1. Always go for Server Side Rendering (SSR)
As Google shared earlier this year during Google I/O the pipeline for crawling, indexing and rendering is somewhat different from the original pipeline. Check out https://web.dev/javascript-and-google-search-io-2019 for more context but the diagram below is clear enough to start with: there is a separate track, also known as the second wave, where the rendering of JavaScript takes place. To make sure Google has URLs to be processed and returned to the crawl queue, the initial HTML response needs to include all relevant HTML elements for SEO. This means at least the basic page elements that show up in SERPs and links. It’s always about links right? 🙂
Google showed numerous setups in their article about rendering on the web but forget to include the SEO perspective. That made me publish an alternative table: read more at https://www.notprovided.eu/rendering-on-the-web-the-seo-version/
Server Side Rendering (SSR) is just the safest way to go. There are cons, but for SEO you just don’t want to take a risk Google sees anything else then a fully SEO optimized page in the initial crawl. Don’t forget that the most advanced search engine, Google, can’t handle it well. How about all the other search engines like Baidu, Naver, Bing etcetera?
Since Google openly admits there are some challenges ahead, they have been sharing setups of dynamic rendering. Pick the best suitable scenario for a specific group of users (low CPU power mobile phone users for example) or bots. An example setup could be the following where you make use of the client side rendering setup for most users (not for old browsers, non JS users, slow mobile cell phones etcetera) and sent search engine bots or social media crawlers the fully static rendered HTML version.
Whatever Google tells us, read Render Budget, or: How I Stopped Worrying and and Learned to Render Server-Side by a former Google Engineer.
2. Tools for checking what search engines do and don’t see
Since most platforms capture user agents for dynamic rendering setups, changing it directly into Chrome is the first thing I always do. Is this 100% proof? No, some setups also match on IPs. But I would target the SSR as broad as possible, also think about social media crawlers wanting to capture OpenGraph tags for example. Targeting a combination of IPs and User Agents will not cover enough. Better cover too much requests and spend some more money on sufficient servers pushing out rendered HTML then missing out on specific platforms possibilities.
Next thing you need to check is if users, bots and other requests get the same elements of content and directives back. I’ve seen example where Googlebot got different titles, H1 headings and content blocks back compared to what the users got to see. A nice Chrome plugin is View Rendered Source that compares the fetched and rendered differences directly.

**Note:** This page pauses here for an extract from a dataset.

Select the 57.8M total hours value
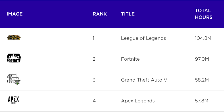The width and height of the screenshot is (224, 112). [202, 101]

If you have access to a domain in Google Search Console, of course use the inspection tool. It now also uses an evergreen Googlebot version (like all other Google Search tools) so it represents what Google will actually see during crawling. Check the HTML and screenshots to be sure every important element is covered and is filled with the correct information.
Non-owned URLs that you want to check? Use the Rich Result Tester https://search.google.com/test/rich-results which also shows the rendered HTML version and you can check for Mobile and Desktop versions separately to double check if there are no differences.
3. The minimal requirement for initial HTML response
It is a simple list of search engine optimization basics, but important for SEO results:
- Title and meta tags
- Directives like indexing and crawling directives, canonical references and hreflangs annotations.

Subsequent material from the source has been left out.